具体来说，假设预训练权重为$W_0$(d * k)，可以通过可训练参数$\Delta W = BA $变为(d * r + r * d)，大大的减少了训练参数的子空间，公式为:  

$$
h = W_0 x + \Delta W x = W_0 x + B A x
$$

对于使用LoRA的模型来说，由于可以将原始权重与训练后权重合并，即$W = W_0 + B A$，因此在推理时不存在额外的开销。

peft库中含有LoRA在内的多种高效微调方法，且与transformer兼容示例为: 

In [None]:
from transformers import AutoModelForSeq2SeqLM
from peft import get_peft_config, get_peft_model, LoraConfig, TaskType

model_name_or_path = "bigscience/mt0-large"
tokenizer_name_or_path = "bigscience/mt0-large"

'''
在Lora的配置项中有两个参数: r和lora_alpha
r: Lora attention dimension, r即rank 是矩阵的秩(rank), 用于控制LoRA中低秩矩阵的维度
lora_alpha: 是一个放缩系数，用于控制微调过程中更新矩阵 ΔW 的大小, 也就是控制其对原始模型的影响
'''

peft_config = LoraConfig(
    task_type=TaskType.SEQ_2_SEQ_LM, inference_mode=False, r=8, lora_alpha=32, lora_dropout=0.1
)

model = AutoModelForSeq2SeqLM.from_pretrained(model_name_or_path)
model = get_peft_model(model, peft_config)

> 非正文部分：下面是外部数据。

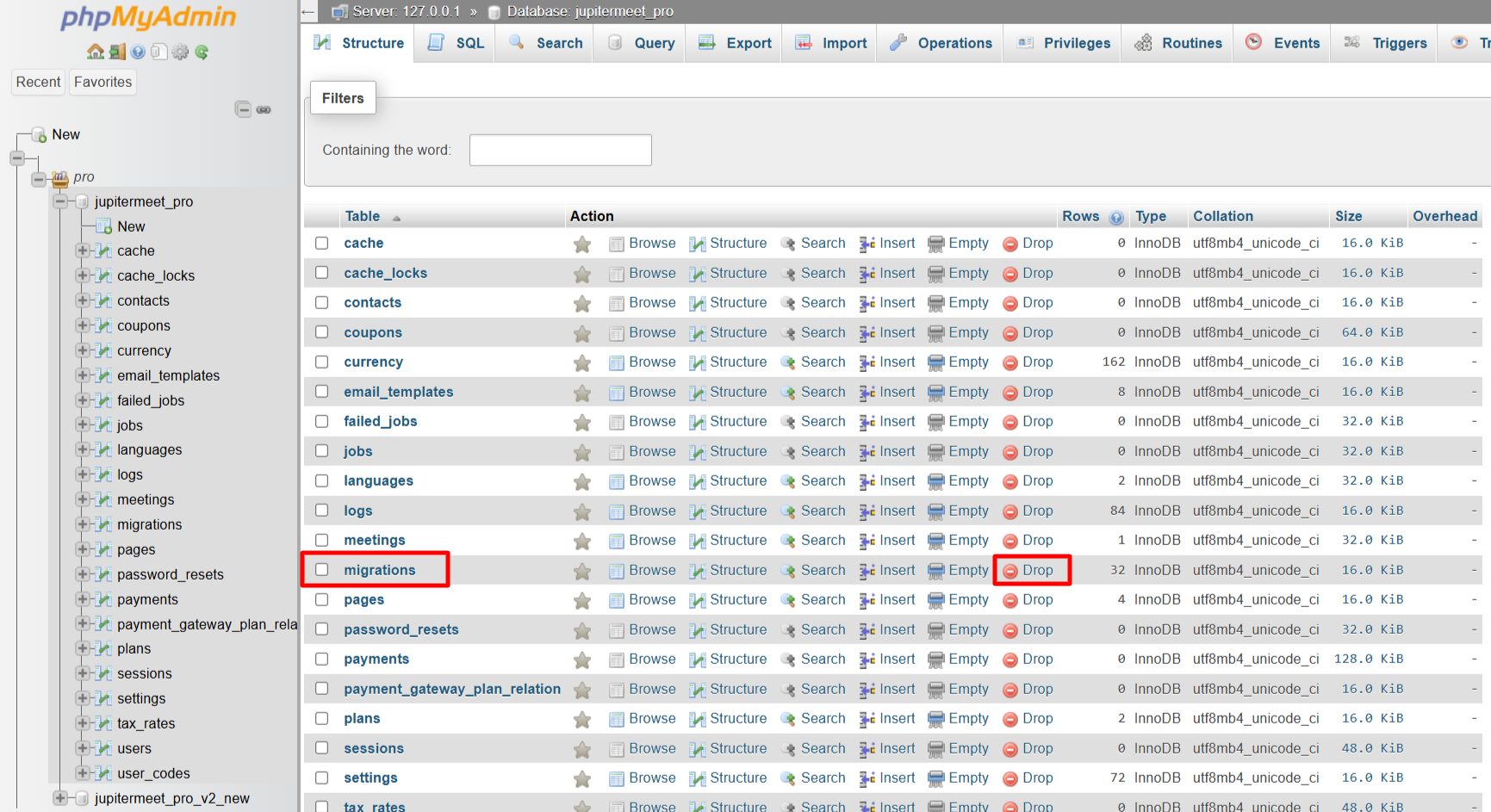Viewport: 1491px width, 812px height.
Task: Check the checkbox for the migrations table
Action: (x=322, y=570)
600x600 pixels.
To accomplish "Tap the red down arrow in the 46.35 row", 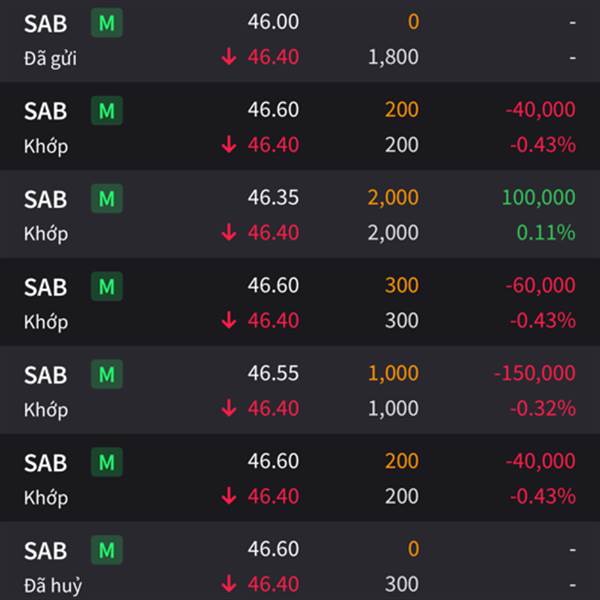I will tap(229, 233).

# get_peft_model函数包裹了基础模型得到一个PeftModel类的模型，如果使用lora微调方法则会得到LoraModel类的模型

#### LoRA的变体

1.AdaLoRA  

Lora算法给所有的低秩矩阵指定了唯一的秩，从而忽略了不同模块、不同层的参数对于微调特定任务的重要性差异。因此可以在微调过程中根据各权重矩阵对下游任务的重要性动态调整秩的大小，用以进一步减少可训练参数量的同时保持或提高性能。  

2.QLoRA  

QLoRA并没有对LoRA的逻辑作出修改，而是通过将预训练模型量化为4-bit以进一步节省计算开销。

#### LoRA demo

通过ChatGPT生成的使用了Lora和未使用Lora的模型训练过程作个对比。  
数据量比较小，但是使用lora的模型还是要比不使用的开了一倍的时间，参数越多越明显

In [2]:
# mac GPU加速
import torch
print(torch.backends.mps.is_available())

True


In [None]:
# install packages
pip install torch transformers datasets peft accelerate

In [None]:
# 未使用Lora
import time
import torch
from transformers import AutoModelForSequenceClassification, AutoTokenizer, Trainer, TrainingArguments
from datasets import load_dataset

# 使用 distilbert 基础模型
model_name = "distilbert-base-uncased"
model = AutoModelForSequenceClassification.from_pretrained(model_name, num_labels=2)
tokenizer = AutoTokenizer.from_pretrained(model_name)

# 加载 imdb 数据集 本地加载数据集一直出错，所以在Google Colab中试下
dataset = load_dataset("imdb")

# Split the dataset into train and eval sets
# Assuming you want to use 1000 samples for training and 500 for evaluation
train_dataset = dataset["train"].shuffle(seed=42).select([i for i in range(1000)])
eval_dataset = dataset["test"].shuffle(seed=42).select([i for i in range(500)]) 

def preprocess_function(examples):
    return tokenizer(examples["text"], truncation=True, padding="max_length", max_length=128)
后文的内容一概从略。